Task instructions
All of the entries must appear again exactly as written.

Stored data entries:
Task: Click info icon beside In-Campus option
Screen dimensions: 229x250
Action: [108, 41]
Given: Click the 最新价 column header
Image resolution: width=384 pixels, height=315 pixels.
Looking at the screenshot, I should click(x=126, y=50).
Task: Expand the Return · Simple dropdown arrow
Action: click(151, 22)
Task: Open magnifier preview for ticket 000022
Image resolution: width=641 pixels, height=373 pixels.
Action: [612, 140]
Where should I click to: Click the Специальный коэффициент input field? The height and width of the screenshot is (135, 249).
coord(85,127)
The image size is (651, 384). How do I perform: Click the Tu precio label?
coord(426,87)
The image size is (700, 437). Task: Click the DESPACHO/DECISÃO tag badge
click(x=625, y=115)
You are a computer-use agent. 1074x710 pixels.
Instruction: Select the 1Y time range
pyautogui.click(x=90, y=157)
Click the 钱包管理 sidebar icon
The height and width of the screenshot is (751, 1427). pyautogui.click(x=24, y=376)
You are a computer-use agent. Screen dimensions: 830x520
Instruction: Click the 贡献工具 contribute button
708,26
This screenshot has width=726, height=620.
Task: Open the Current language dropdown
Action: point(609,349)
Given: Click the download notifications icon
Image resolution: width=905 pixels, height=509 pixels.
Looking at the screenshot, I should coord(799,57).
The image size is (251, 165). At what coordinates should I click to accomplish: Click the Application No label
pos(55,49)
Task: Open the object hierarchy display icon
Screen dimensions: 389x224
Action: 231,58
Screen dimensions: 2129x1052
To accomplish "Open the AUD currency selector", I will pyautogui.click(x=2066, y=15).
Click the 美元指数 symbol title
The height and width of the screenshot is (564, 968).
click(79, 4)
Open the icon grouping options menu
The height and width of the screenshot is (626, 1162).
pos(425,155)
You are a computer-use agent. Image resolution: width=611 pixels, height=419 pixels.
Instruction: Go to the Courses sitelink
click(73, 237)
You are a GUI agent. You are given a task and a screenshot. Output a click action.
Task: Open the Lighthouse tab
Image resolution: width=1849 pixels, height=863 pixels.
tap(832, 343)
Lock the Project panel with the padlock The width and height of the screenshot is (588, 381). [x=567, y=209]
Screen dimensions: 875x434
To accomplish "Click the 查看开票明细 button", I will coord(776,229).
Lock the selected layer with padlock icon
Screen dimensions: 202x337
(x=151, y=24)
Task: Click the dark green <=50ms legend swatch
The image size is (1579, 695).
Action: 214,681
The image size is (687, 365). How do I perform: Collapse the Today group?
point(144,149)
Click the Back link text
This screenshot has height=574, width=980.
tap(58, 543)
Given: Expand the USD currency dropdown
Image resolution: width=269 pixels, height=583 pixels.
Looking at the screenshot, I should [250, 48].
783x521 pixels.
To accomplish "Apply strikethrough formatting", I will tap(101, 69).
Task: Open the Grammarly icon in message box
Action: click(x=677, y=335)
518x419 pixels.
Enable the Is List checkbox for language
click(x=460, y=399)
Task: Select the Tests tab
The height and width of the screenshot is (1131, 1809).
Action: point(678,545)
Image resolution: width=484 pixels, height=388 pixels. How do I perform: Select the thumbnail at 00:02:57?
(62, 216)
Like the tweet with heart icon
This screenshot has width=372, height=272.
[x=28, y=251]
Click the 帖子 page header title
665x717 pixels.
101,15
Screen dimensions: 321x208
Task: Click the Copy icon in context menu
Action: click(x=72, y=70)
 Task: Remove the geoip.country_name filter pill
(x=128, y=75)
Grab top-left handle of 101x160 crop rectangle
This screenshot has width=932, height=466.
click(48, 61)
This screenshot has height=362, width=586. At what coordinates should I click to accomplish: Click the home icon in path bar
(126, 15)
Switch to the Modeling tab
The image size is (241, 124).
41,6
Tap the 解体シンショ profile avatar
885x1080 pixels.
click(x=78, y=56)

Reply to the exercise
Task: Click info icon beside In-Campus option
Screen dimensions: 229x250
Action: [108, 41]
Given: Click the 最新价 column header
Image resolution: width=384 pixels, height=315 pixels.
Looking at the screenshot, I should click(x=126, y=50).
Task: Expand the Return · Simple dropdown arrow
Action: click(151, 22)
Task: Open magnifier preview for ticket 000022
Image resolution: width=641 pixels, height=373 pixels.
Action: [612, 140]
Where should I click to: Click the Специальный коэффициент input field? The height and width of the screenshot is (135, 249).
coord(85,127)
The image size is (651, 384). How do I perform: Click the Tu precio label?
coord(426,87)
The image size is (700, 437). Task: Click the DESPACHO/DECISÃO tag badge
click(x=625, y=115)
You are a computer-use agent. 1074x710 pixels.
Instruction: Select the 1Y time range
pyautogui.click(x=90, y=157)
Click the 钱包管理 sidebar icon
The height and width of the screenshot is (751, 1427). pyautogui.click(x=24, y=376)
You are a computer-use agent. Screen dimensions: 830x520
Instruction: Click the 贡献工具 contribute button
708,26
This screenshot has width=726, height=620.
Task: Open the Current language dropdown
Action: point(609,349)
Given: Click the download notifications icon
Image resolution: width=905 pixels, height=509 pixels.
Looking at the screenshot, I should coord(799,57).
The image size is (251, 165). At what coordinates should I click to accomplish: Click the Application No label
pos(55,49)
Task: Open the object hierarchy display icon
Screen dimensions: 389x224
Action: 231,58
Screen dimensions: 2129x1052
To accomplish "Open the AUD currency selector", I will pyautogui.click(x=2066, y=15).
Click the 美元指数 symbol title
The height and width of the screenshot is (564, 968).
click(79, 4)
Open the icon grouping options menu
The height and width of the screenshot is (626, 1162).
pos(425,155)
You are a computer-use agent. Image resolution: width=611 pixels, height=419 pixels.
Instruction: Go to the Courses sitelink
click(73, 237)
You are a GUI agent. You are given a task and a screenshot. Output a click action.
Task: Open the Lighthouse tab
Image resolution: width=1849 pixels, height=863 pixels.
tap(832, 343)
Lock the Project panel with the padlock The width and height of the screenshot is (588, 381). [x=567, y=209]
Screen dimensions: 875x434
To accomplish "Click the 查看开票明细 button", I will coord(776,229).
Lock the selected layer with padlock icon
Screen dimensions: 202x337
(x=151, y=24)
Task: Click the dark green <=50ms legend swatch
The image size is (1579, 695).
Action: 214,681
The image size is (687, 365). How do I perform: Collapse the Today group?
point(144,149)
Click the Back link text
This screenshot has height=574, width=980.
tap(58, 543)
Given: Expand the USD currency dropdown
Image resolution: width=269 pixels, height=583 pixels.
Looking at the screenshot, I should [250, 48].
783x521 pixels.
To accomplish "Apply strikethrough formatting", I will tap(101, 69).
Task: Open the Grammarly icon in message box
Action: click(x=677, y=335)
518x419 pixels.
Enable the Is List checkbox for language
click(x=460, y=399)
Task: Select the Tests tab
The height and width of the screenshot is (1131, 1809).
Action: point(678,545)
Image resolution: width=484 pixels, height=388 pixels. How do I perform: Select the thumbnail at 00:02:57?
(62, 216)
Like the tweet with heart icon
This screenshot has width=372, height=272.
[x=28, y=251]
Click the 帖子 page header title
665x717 pixels.
101,15
Screen dimensions: 321x208
Task: Click the Copy icon in context menu
Action: click(x=72, y=70)
 Task: Remove the geoip.country_name filter pill
(x=128, y=75)
Grab top-left handle of 101x160 crop rectangle
This screenshot has width=932, height=466.
click(48, 61)
This screenshot has height=362, width=586. At what coordinates should I click to accomplish: Click the home icon in path bar
(126, 15)
Switch to the Modeling tab
The image size is (241, 124).
41,6
Tap the 解体シンショ profile avatar
885x1080 pixels.
click(x=78, y=56)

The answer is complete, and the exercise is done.